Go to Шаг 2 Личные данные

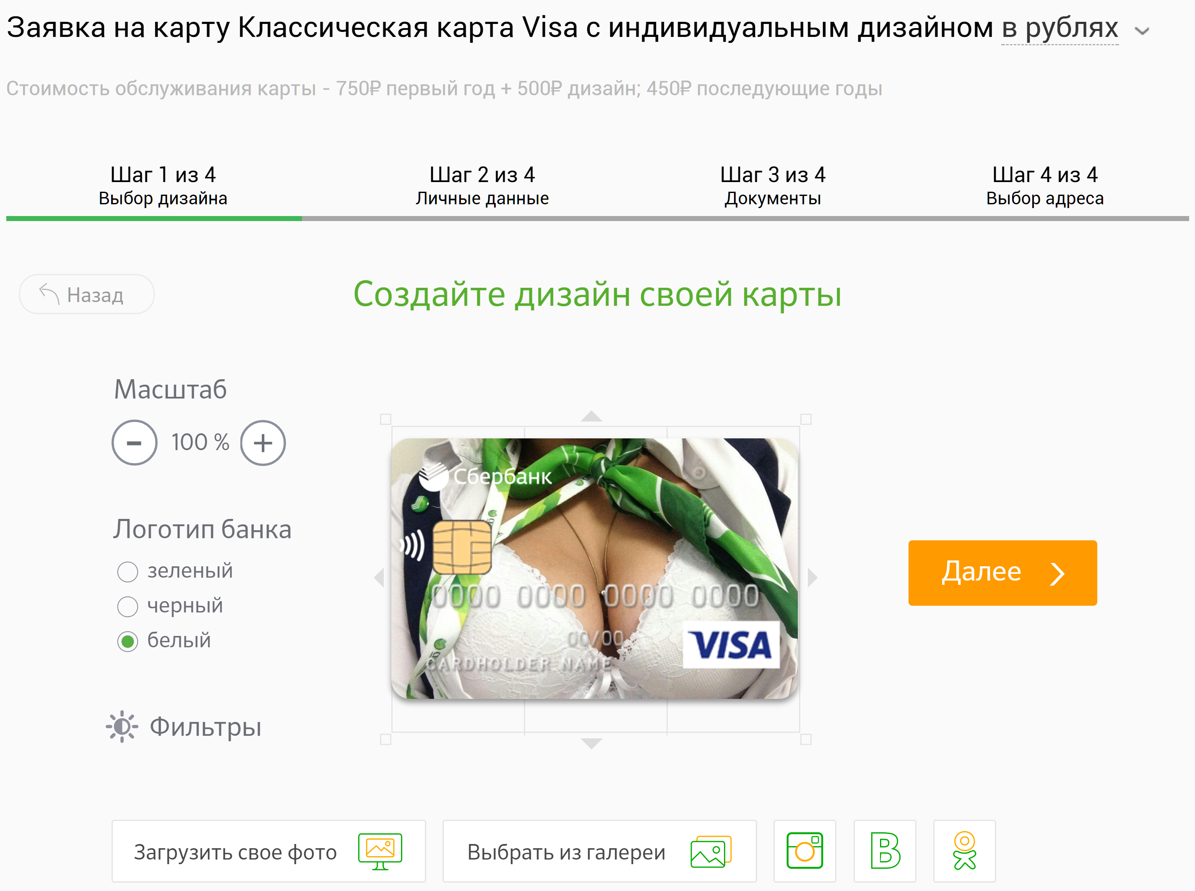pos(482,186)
--
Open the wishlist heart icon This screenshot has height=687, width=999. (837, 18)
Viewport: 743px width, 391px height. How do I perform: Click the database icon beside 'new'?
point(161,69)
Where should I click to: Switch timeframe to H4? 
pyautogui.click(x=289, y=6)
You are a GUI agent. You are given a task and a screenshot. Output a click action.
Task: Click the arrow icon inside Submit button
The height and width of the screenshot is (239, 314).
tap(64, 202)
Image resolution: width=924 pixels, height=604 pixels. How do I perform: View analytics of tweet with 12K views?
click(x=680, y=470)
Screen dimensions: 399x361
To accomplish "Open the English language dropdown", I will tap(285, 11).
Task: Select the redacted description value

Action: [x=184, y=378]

[GOAL OF THE EXERCISE]:
Copy here each line of the preceding records with "Open" in it.

[REPLY]:
Open the wishlist heart icon This screenshot has height=687, width=999. (837, 18)
To accomplish "Open the English language dropdown", I will tap(285, 11).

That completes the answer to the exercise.